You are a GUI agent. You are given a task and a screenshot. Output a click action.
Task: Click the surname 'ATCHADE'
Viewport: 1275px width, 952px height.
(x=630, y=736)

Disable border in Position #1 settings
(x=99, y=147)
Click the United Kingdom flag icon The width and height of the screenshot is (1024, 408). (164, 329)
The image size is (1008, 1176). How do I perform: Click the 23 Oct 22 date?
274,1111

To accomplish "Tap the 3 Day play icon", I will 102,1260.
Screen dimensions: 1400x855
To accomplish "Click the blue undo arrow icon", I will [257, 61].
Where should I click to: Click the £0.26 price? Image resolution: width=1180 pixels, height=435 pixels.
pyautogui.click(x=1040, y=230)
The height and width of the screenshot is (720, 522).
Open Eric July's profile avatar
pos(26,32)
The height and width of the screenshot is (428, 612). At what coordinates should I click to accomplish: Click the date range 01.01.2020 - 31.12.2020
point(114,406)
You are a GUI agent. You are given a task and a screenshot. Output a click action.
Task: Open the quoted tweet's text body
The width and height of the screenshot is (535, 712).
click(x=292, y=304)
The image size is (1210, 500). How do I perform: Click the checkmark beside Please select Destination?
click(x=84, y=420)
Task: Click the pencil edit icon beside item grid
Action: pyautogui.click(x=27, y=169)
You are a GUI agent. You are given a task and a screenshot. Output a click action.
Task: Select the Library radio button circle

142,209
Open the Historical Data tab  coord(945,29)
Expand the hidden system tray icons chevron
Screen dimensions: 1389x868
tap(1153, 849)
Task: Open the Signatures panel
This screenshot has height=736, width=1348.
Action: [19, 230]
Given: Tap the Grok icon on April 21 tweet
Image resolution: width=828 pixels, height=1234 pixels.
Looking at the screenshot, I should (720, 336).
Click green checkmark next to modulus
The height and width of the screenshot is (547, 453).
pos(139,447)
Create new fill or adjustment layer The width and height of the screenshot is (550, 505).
──────────────────────────────
- PROMPT -
This exercise requires all the entries to be written out again exactly.

- TASK RESULT -
You are a GUI agent. You are given a task and a screenshot. Output a click action.
Task: Click the surname 'ATCHADE'
Viewport: 1275px width, 952px height.
(x=630, y=736)

Disable border in Position #1 settings
(x=99, y=147)
Click the United Kingdom flag icon The width and height of the screenshot is (1024, 408). (164, 329)
The image size is (1008, 1176). How do I perform: Click the 23 Oct 22 date?
274,1111

To accomplish "Tap the 3 Day play icon", I will 102,1260.
Screen dimensions: 1400x855
To accomplish "Click the blue undo arrow icon", I will [257, 61].
Where should I click to: Click the £0.26 price? Image resolution: width=1180 pixels, height=435 pixels.
pyautogui.click(x=1040, y=230)
The height and width of the screenshot is (720, 522).
Open Eric July's profile avatar
pos(26,32)
The height and width of the screenshot is (428, 612). At what coordinates should I click to accomplish: Click the date range 01.01.2020 - 31.12.2020
point(114,406)
You are a GUI agent. You are given a task and a screenshot. Output a click action.
Task: Open the quoted tweet's text body
The width and height of the screenshot is (535, 712).
click(x=292, y=304)
The image size is (1210, 500). How do I perform: Click the checkmark beside Please select Destination?
click(x=84, y=420)
Task: Click the pencil edit icon beside item grid
Action: pyautogui.click(x=27, y=169)
You are a GUI agent. You are given a task and a screenshot. Output a click action.
Task: Select the Library radio button circle

142,209
Open the Historical Data tab  coord(945,29)
Expand the hidden system tray icons chevron
Screen dimensions: 1389x868
tap(1153, 849)
Task: Open the Signatures panel
This screenshot has height=736, width=1348.
Action: [19, 230]
Given: Tap the Grok icon on April 21 tweet
Image resolution: width=828 pixels, height=1234 pixels.
Looking at the screenshot, I should (720, 336).
Click green checkmark next to modulus
The height and width of the screenshot is (547, 453).
pos(139,447)
Create new fill or adjustment layer The width and height of the screenshot is (550, 505).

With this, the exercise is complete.